When I started the great Ruthless Revision, I also created an outtakes file. Which I hadn’t done in a number of years. As a young writer, I kept an ongoing outtakes file. Any time I cut even the smallest phrase, I attentively pasted it into this document that I saved. Kind of a living morgue. A museum of brilliant prose that could work somewhere, someday. But really it was just to soothe the pain of deletion. Much easier to cut, paste and save, than send it into oblivion. When you’re a young writer, it’s tempting to think that these wonderful words you weave together can somehow be lost forever. That you’ll never recover them.
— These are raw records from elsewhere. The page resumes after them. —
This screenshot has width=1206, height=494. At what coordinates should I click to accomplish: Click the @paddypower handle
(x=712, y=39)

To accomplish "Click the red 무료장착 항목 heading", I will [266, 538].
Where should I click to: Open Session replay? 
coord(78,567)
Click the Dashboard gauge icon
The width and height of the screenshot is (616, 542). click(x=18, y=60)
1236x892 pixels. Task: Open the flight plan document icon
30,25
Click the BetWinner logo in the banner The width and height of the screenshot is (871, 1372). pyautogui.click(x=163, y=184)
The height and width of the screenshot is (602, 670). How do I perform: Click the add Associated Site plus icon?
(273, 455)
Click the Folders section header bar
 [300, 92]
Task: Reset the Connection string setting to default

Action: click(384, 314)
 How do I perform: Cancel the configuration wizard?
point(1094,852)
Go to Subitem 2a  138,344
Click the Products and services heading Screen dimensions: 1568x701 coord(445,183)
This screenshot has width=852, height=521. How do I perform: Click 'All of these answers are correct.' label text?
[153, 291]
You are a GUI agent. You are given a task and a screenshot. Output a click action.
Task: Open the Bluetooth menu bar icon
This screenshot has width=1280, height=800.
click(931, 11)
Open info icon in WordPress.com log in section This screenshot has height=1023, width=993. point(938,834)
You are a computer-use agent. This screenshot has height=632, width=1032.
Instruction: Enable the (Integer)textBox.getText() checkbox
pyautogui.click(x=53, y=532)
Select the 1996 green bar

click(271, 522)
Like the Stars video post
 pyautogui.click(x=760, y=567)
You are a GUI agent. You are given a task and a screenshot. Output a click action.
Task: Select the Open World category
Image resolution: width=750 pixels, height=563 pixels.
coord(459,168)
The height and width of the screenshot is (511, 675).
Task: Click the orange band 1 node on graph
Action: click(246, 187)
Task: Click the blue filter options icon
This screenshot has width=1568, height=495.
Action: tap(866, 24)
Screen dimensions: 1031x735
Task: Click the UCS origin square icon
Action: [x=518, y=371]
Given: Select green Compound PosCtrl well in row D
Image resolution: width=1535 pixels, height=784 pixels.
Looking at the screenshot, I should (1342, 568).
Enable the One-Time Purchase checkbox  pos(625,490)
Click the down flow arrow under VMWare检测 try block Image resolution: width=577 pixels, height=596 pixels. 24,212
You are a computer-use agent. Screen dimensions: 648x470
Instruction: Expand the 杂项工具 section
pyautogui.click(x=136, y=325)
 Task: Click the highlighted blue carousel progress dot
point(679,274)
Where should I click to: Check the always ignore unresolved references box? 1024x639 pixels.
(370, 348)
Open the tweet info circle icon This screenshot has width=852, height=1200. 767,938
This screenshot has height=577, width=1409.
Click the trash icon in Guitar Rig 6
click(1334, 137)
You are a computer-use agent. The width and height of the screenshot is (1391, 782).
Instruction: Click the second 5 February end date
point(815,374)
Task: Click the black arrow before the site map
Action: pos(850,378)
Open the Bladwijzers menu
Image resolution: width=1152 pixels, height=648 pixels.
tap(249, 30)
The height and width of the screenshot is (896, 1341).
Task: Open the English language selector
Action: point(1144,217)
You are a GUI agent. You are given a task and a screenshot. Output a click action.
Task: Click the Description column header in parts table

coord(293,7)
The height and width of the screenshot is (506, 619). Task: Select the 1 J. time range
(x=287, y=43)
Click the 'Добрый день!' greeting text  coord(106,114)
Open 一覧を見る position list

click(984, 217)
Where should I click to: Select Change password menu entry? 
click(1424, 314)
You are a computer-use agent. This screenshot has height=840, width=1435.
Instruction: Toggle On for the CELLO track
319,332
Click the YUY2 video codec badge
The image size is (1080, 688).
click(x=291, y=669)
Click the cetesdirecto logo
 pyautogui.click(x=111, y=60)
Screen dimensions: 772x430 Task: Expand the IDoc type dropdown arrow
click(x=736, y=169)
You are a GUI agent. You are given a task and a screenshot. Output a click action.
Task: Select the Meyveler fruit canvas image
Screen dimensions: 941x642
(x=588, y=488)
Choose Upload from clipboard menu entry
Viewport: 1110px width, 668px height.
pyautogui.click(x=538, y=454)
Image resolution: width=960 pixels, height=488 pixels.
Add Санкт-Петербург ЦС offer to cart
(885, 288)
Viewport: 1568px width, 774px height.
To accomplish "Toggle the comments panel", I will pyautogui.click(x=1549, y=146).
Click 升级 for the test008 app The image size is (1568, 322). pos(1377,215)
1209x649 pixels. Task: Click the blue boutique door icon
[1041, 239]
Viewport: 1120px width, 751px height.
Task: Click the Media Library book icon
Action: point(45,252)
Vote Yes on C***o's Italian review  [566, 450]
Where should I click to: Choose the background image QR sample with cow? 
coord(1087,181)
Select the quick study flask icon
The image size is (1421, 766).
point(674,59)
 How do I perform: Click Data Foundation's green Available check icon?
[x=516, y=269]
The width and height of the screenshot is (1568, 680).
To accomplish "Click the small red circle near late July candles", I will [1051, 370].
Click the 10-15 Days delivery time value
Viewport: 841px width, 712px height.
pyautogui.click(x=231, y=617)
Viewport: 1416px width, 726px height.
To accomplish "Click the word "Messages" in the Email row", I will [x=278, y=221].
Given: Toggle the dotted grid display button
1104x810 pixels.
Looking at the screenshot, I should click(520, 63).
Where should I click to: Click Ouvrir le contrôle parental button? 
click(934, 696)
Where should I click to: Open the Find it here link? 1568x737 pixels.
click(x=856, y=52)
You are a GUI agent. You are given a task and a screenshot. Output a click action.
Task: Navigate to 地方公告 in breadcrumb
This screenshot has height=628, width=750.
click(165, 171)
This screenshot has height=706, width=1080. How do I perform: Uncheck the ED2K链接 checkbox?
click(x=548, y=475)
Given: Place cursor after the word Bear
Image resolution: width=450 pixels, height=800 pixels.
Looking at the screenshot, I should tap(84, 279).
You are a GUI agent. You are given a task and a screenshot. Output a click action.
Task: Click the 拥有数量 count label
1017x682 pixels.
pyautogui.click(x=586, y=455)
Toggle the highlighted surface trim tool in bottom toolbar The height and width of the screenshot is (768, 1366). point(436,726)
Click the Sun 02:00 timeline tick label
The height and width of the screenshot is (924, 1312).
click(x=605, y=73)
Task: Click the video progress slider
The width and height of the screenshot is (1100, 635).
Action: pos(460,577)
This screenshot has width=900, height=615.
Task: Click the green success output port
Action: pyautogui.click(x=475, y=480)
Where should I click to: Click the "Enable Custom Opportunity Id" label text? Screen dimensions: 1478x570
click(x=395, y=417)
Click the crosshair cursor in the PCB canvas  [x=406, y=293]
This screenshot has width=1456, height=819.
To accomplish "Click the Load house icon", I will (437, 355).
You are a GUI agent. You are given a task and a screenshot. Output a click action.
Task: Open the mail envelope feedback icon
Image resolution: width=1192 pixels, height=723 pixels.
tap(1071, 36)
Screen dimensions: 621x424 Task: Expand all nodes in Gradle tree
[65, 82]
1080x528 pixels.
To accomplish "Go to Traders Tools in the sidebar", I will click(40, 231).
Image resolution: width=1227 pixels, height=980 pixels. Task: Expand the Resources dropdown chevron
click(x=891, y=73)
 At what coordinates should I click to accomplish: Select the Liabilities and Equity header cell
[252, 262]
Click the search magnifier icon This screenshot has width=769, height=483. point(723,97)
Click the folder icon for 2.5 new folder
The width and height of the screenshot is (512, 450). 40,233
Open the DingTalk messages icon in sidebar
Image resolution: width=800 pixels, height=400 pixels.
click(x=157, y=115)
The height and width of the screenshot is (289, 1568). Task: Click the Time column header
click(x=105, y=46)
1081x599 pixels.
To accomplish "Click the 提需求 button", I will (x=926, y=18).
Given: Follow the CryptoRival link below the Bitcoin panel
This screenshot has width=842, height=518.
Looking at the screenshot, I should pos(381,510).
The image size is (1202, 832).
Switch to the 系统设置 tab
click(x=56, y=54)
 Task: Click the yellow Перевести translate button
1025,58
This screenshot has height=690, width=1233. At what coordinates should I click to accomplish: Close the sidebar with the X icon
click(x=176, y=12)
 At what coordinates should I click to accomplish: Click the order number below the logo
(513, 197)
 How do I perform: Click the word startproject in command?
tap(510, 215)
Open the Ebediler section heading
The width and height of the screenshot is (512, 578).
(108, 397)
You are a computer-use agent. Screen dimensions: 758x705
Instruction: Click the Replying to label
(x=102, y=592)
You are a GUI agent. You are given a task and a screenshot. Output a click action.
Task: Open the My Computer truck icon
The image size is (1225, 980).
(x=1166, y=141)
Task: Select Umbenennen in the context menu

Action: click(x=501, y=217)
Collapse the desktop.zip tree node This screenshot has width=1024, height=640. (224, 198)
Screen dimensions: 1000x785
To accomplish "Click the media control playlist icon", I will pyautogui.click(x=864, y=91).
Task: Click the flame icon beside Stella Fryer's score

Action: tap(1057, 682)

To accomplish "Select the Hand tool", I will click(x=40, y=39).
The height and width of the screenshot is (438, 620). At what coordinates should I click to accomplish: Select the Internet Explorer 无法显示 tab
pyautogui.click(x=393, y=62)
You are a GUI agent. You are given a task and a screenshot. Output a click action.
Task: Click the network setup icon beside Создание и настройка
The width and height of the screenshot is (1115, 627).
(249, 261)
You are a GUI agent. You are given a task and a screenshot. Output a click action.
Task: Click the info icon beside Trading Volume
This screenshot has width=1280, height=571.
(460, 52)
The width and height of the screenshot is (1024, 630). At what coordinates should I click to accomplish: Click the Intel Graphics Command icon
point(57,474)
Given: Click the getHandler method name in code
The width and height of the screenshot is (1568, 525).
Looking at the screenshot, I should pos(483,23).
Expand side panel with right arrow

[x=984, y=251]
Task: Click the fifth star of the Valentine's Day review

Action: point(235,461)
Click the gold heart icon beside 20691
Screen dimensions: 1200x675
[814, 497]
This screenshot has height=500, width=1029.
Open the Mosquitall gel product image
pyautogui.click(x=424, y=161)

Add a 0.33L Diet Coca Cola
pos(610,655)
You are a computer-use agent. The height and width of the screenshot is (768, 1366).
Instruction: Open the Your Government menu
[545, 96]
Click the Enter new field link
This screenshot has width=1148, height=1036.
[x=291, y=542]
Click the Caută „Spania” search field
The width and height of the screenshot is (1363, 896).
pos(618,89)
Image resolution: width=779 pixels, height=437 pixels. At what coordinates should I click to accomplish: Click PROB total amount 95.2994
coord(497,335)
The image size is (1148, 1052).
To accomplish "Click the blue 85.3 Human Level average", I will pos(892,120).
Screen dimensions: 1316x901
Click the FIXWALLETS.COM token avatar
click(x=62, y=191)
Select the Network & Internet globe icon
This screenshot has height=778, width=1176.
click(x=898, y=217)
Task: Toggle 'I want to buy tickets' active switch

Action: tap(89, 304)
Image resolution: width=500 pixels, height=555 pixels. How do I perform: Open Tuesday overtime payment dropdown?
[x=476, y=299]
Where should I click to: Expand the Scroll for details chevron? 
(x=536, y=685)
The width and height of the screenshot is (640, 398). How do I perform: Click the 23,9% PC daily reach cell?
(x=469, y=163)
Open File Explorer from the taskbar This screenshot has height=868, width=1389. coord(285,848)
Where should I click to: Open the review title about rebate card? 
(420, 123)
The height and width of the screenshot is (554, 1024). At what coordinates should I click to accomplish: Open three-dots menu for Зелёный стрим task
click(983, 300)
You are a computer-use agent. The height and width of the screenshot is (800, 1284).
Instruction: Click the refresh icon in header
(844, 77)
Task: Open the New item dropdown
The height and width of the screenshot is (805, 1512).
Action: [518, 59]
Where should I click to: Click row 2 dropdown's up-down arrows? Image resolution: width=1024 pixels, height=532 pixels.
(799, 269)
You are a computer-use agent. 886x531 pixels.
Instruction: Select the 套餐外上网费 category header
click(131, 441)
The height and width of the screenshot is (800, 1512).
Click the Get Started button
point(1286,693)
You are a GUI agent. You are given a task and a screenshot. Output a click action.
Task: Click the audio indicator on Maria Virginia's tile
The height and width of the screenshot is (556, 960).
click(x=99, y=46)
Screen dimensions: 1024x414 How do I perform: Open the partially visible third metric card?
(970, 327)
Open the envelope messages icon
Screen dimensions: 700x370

This is, of course, utter nonsense.

Which is something I learned, when I discovered that I revisited my outtakes file about as often as I dig into my trunks of quilt fabrics. I admit it: often if I make a new quilt, I just go buy exactly the color and pattern I need. And often it’s easier just to compose something new than fidget with some old fragments, to finagle them to fit.

But, I created an outtakes file for the Ruthless Revision, because I was feeling that pained about it. It’s especially redundant because I’m saving the entire original draft. Enshrined, as it were. That first morning, though, it made me feel better to save the HUGE CHUNKS I was cutting out. After a while, I wanted to check for a bit of information from a section I’d cut. I discovered my outtakes document wasn’t even open. Not only that, I’d failed to paste that bit into it. I hadn’t pasted cuts in for pages and pages. It was easy enough to go look it up in the museum draft.

Apparently I didn’t need my little crutch anymore. I’d just been deleting away.

This ruthless mode can be liberating. Cathartic, even. I’m planning to sell my sewing machine and I’m moving no fabric to British Columbia.

Someone else can make the quilts when civilization collapses. I’ll be busy writing. And deleting.